■ Assignment
Scan the entries for lines with the word "Heranwachsende", then copy those lines.

Items from a dataset:
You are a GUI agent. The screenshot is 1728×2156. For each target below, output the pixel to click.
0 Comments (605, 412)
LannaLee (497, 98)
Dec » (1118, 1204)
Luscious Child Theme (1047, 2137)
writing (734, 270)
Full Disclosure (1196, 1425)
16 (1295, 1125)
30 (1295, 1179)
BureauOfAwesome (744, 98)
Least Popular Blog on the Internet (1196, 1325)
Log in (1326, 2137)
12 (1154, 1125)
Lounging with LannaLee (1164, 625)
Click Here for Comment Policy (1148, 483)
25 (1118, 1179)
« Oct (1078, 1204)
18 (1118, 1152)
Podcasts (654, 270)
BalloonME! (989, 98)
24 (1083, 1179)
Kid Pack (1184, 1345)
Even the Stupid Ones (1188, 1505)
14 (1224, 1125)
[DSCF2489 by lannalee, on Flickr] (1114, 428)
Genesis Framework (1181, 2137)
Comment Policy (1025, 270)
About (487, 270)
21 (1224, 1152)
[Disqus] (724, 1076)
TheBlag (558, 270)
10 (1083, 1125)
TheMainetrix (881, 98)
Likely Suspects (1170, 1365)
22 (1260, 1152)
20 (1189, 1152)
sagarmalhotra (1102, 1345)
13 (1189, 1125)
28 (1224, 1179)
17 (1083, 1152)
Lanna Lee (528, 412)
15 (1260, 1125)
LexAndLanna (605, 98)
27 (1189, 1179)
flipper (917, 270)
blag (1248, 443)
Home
--
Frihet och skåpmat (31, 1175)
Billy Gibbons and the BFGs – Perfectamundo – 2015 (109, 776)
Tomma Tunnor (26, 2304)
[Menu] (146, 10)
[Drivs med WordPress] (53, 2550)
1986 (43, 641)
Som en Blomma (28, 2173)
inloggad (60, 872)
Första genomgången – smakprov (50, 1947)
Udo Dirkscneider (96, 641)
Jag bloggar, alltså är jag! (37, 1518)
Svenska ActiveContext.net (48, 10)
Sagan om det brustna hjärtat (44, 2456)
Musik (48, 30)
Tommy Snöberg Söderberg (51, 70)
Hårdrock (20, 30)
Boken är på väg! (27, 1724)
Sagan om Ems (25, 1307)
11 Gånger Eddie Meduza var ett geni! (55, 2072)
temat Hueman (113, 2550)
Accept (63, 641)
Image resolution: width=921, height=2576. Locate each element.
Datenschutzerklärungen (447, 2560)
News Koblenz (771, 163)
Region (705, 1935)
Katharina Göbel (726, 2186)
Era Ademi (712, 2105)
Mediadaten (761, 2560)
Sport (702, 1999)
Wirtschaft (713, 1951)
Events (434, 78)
---
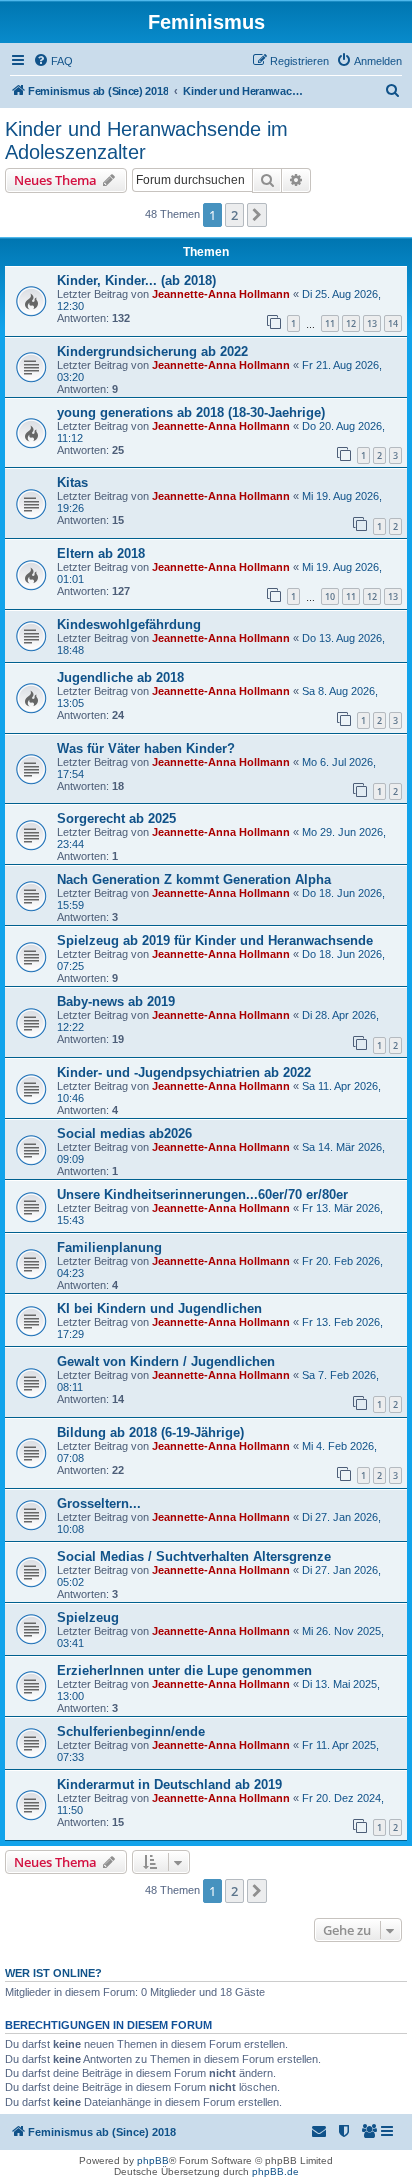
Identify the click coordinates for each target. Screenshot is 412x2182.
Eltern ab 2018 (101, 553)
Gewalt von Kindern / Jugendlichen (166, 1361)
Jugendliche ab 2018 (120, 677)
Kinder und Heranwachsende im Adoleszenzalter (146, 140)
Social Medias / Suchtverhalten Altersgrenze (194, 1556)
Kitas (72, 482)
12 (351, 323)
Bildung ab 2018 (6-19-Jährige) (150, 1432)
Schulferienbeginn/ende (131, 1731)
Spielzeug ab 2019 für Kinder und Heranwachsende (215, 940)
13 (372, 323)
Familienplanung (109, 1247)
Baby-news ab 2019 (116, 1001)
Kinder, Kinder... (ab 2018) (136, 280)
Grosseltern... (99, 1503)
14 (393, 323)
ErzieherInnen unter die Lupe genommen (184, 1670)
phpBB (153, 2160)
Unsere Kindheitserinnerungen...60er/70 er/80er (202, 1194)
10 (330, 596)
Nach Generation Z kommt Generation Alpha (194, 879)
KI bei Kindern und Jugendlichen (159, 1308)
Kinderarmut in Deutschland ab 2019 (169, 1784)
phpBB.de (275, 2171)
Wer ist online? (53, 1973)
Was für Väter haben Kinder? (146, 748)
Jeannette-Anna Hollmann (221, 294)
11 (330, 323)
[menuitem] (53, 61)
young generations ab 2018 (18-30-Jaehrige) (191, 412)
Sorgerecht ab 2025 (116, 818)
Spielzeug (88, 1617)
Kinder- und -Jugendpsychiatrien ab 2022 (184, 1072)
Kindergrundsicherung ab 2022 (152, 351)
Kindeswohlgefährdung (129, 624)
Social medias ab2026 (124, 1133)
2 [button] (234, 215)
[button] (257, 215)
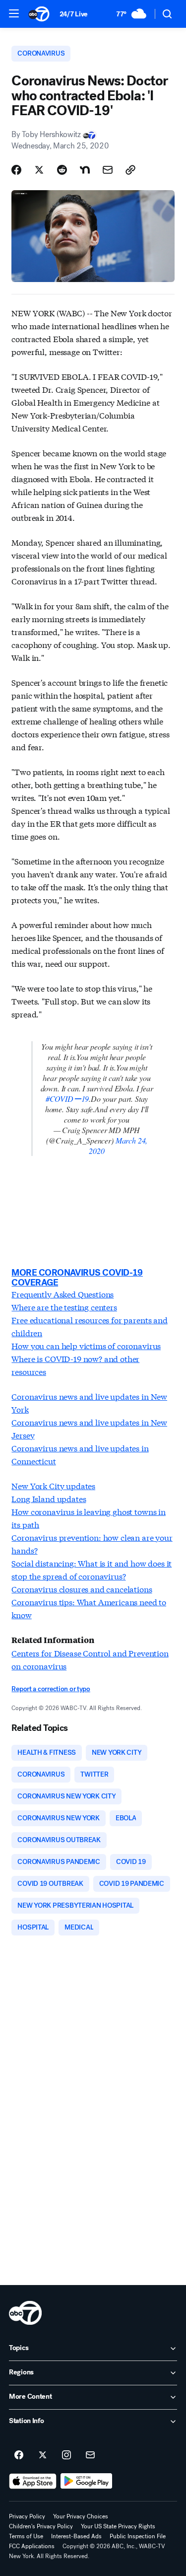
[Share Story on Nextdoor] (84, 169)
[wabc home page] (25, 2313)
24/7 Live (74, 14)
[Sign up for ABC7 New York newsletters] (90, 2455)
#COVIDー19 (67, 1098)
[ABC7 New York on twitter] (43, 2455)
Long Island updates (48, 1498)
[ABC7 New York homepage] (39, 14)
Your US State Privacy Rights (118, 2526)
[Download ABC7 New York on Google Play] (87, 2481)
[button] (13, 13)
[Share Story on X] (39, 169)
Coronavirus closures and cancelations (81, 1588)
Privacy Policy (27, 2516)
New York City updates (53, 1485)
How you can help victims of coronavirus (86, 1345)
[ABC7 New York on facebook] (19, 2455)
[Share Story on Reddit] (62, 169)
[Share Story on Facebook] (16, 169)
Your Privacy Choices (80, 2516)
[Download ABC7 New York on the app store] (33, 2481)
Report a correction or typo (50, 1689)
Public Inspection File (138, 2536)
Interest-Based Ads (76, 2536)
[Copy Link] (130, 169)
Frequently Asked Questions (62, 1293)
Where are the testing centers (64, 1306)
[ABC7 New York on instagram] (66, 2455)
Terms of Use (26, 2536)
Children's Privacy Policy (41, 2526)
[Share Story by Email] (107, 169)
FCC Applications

■ Problem solution
Kinder und Heranwachsende im Adoleszenzalter (146, 140)
Spielzeug ab 2019 für Kinder und Heranwachsende (215, 940)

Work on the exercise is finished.